UPDATES:PROSTATE TESTS: JUST SAY NO

Early diagnostic tests for prostate cancer are so unreliable that doctors would do better to assess the risk through family medical history, cancer experts have suggested.


Ten per cent of sufferers have a brother with the disease, while 5 per cent of patients have fathers who also had the cancer, one recent study revealed (Nature Med, 1995;1 :99-101).


Those with a known family history would benefit more from a test such as prostate specific antigen (PSA), cancer specialists at the Hammersmith Hospital in London have suggested.


One study discovered that 366 men given the “all clear” with a PSA test went on to develop prostate cancer, while raised serum values which indicate the presence of the cancer were found in just 47 per cent of men who had prostate cancer (JAMA, 1995; 273: 289-94).


Similarly, digital rectal examination is only as good as the examiner’s ability in detecting the cancer, the specialists say.


Even if successfully detected, the correct treatment from observation through to radiotherapy and radical surgery is another moot point.
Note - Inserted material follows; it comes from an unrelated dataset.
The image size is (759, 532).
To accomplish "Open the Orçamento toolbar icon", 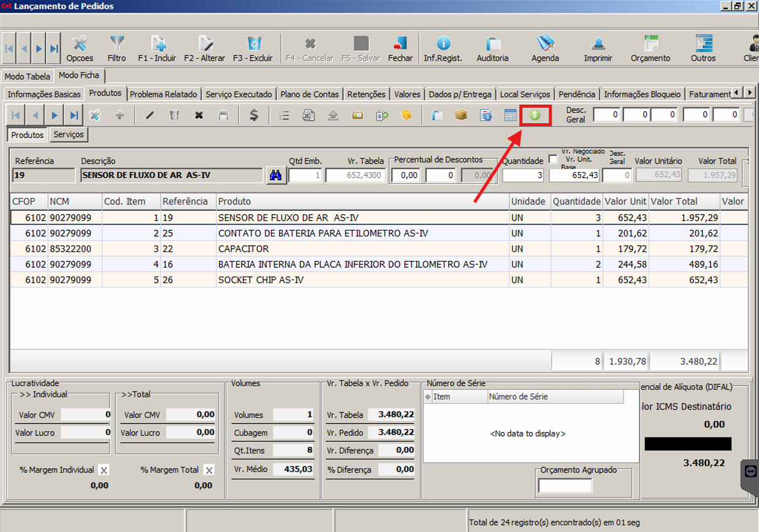I will click(650, 48).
In one study, the 10 year survival rate among patients who received no medical intervention was 91.5 per cent, while those given radiation therapy had a survival rate of just 77 per cent. Those who have surgery have the best survival rate, but only because they were the youngest and fittest to begin with.


“It is debatable whether treatment for localized prostate cancer is worthwhile in view of the existing options,” the doctors conclude (The Lancet, November 4, 1995).